Raad Shakir Named a Commander of the British Empire in the U.K. New Year Honors List

Citation was for “services to global neurology”

Commentary on the CBE Award for Prof. Raad Shakir by WFN President William M. Carroll

Prof. Raad Shakir has been a prominent figure in neurology in the United Kingdom for more than 20 years and was one of the key persons in the organization of the successful London 2001 World Congress of Neurology. His contributions to both neurology in the U.K. and to the World Federation of Neurology (WFN) have been witnessed by many.

He has provided dedicated service over many years aided by his multicultural education and experience. Together with his detailed understanding of the varied cultural sensitivities in the global neurological community, he has been a successful leader. Before being elected to the position of Secretary-Treasurer General of the WFN in 2009, he had assumed this position in 2007 on the unexpected retirement of the incumbent. He immediately displayed these skills and commitment in this new role. With then-WFN President Johan Aarli, he was able to negotiate an understanding with the Peoples Republic of China, which enabled the Chinese Neurological Society to join the WFN without fracturing the memberships of the Hong Kong and Taiwanese neurological societies. This was no easy task as two previous WFN presidents had been less successful.

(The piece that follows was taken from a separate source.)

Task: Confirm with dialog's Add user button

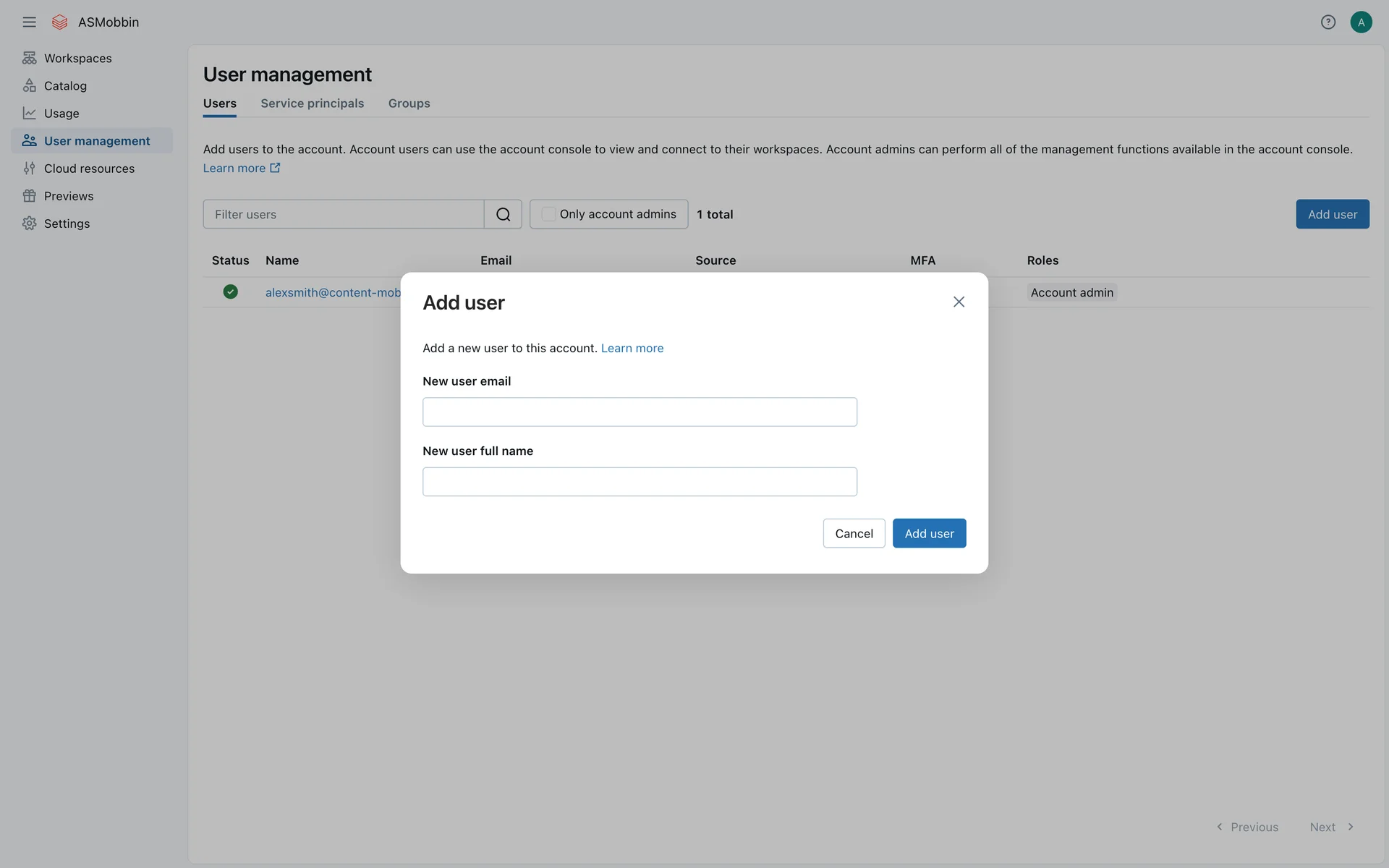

His WFN presidency commenced in 2014 and was marked by a commitment to empower the regional WFN organizations. This was crowned by the establishment of the African Academy of Neurology (AFAN) in 2015 and its first Congress in Tunis in early 2017. Although Dr. Shakir did not instigate the WFN African initiative in 2006, there is no doubt his enthusiasm at the time and his subsequent leadership enabled the initiative to be transformed into the AFAN and for AFAN to take its place as an active regional affiliated WFN organization.

As WFN President, Dr. Shakir also led WFN support for the African initiative to develop two neurological training centers each in both Anglophone and Francophone Africa. An early limitation was the funding of these centers. Through his energy, enduring funding was established to the benefit of neurology in Africa. Such an outcome both freed up valuable WFN funds for additional educational projects and elevated the visibility and support for the WFN. The benefit of WFN’s increased recognition as leader in neurological education in one of the most difficult yet needful areas of the world will pay dividends for many years through elevating the standard of neurological care in Africa.

The development and establishment of the Pan American Federation of Neurological Societies also occurred in Latin America during Dr. Shakir’s presidency. His influence and guidance were fundamental in driving this successful outcome.

Dr. Shakir displayed the same dedication and skill in WFN dealings with the World Health Organization (WHO). Intimate involvement with WHO-related activities such as the Neurology Atlas of 2017 and in heading the neurology Topic Advisory Group for the revision of the International Classification of Diseases (ICD-11) required enormous effort, patience, and skill over a considerable period of time.

The WFN and the global neurological and stroke communities are indebted to Dr. Shakir for his efforts. The interaction between the WFN and the WHO has led to a fundamental change in the way the WHO now views stroke (as a disease of the brain) and in the classification of neurological diseases in ICD-11. Both will be advantageous to the promotion of neurological care worldwide, and both are a direct result of his inspirational leadership and the respect in which he is held by all.